Technical Abstract: Soil moisture is a key state variable in many landscapes and varies in space and time. Within an agricultural field, soil moisture dynamics may be similar at many positions but can also vary with landscape topography, soil characteristics and land use/management. Different process models were used previously to simulate space-time soil moisture in a well-monitored agricultural field (106 ha) in northeastern Colorado. The simulated periods comprised primarily a wheat-fallow rotation managed in alternating strips (~120 m wide).
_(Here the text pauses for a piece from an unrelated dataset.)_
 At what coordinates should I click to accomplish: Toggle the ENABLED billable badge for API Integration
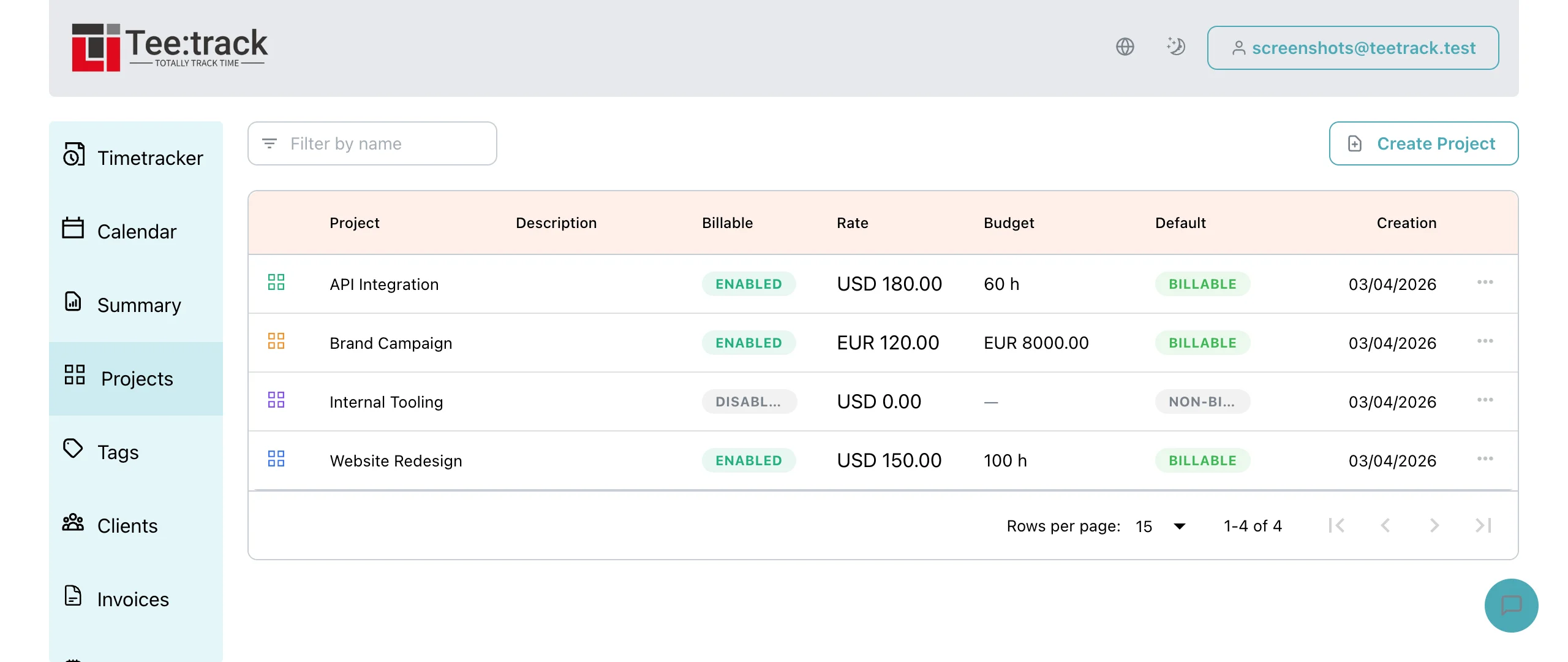click(x=748, y=283)
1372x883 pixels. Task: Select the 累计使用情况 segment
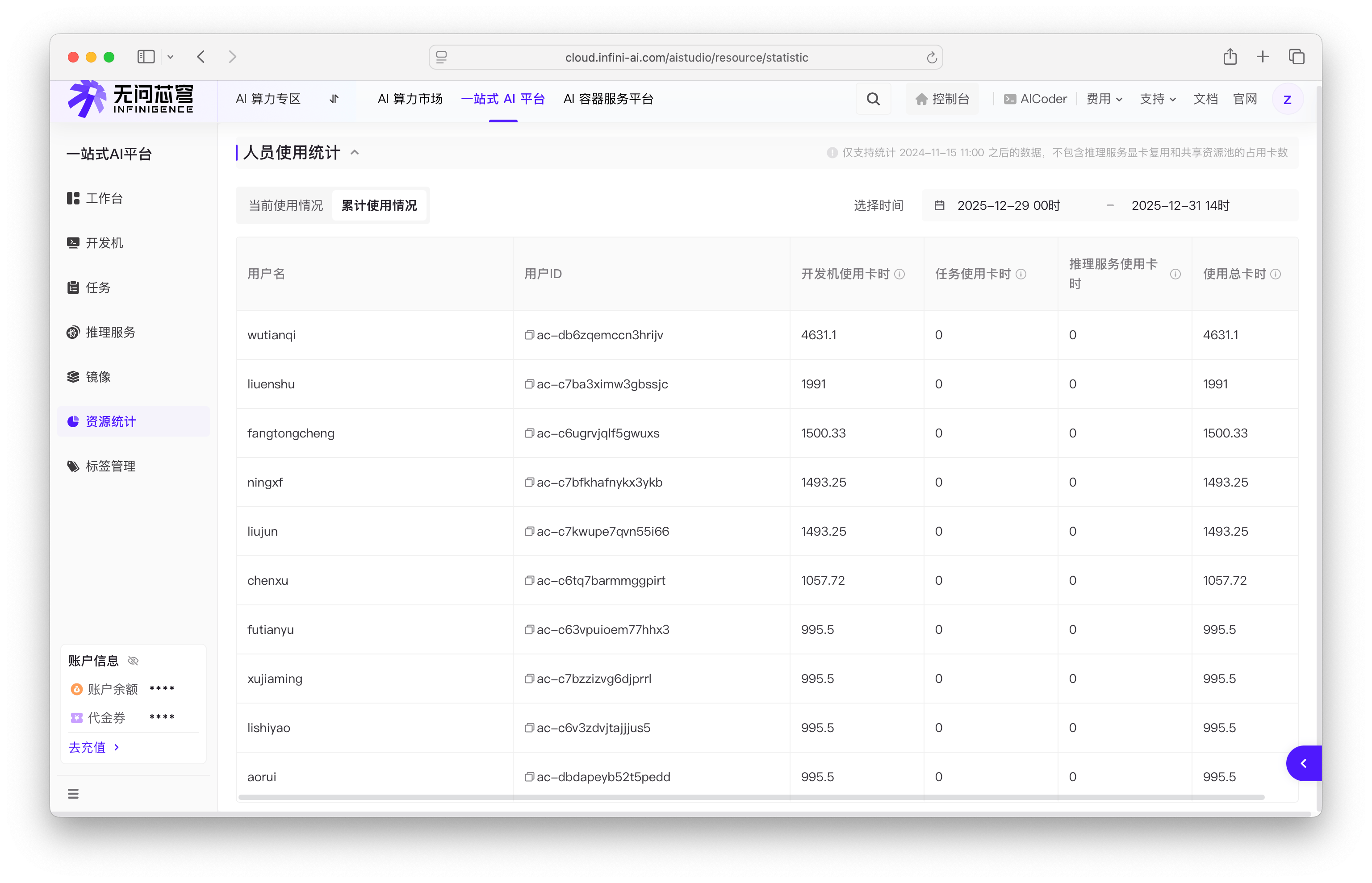(379, 205)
In all simulations, the model dynamics of near-surface soil moisture did not fully capture the more stable features of field measurements. That is, simulated responses to infiltration events were more peaked with sharper wetting fronts and often faster drying (recession) than measured moisture contents. While much of the soil-water dynamic behavior is driven by weather patterns from event to inter-annual time scales, land management is an important driving factor. The wheat-fallow field was converted to a Conservation Reserve Program (CRP) in two stages based on alternating crop strips starting in 2013. The current objective is to characterize measured soil moisture dynamics at different landscape positions including changes in these dynamics associated with periods of cropping and the multi-year transition to perennial vegetation. Soil moisture contents were measured hourly with capacitance sensors centered at depths of 30, 60 and 90 cm at 18 landscape positions since 2002, and using two cosmic ray sensors installed in 2015 and 2016 at summit and toe-slope positions, respectively. In addition to conventional temporal statistics for each sensor, we evaluated “crossing times” of when moisture content crossed given thresholds for both wetting and drying. The experimental data were compared with a theoretical model of the distributions of first return times. The data and conceptual model results have implications for potential quantitative assessments of CRP as a program of payments for ecosystem services.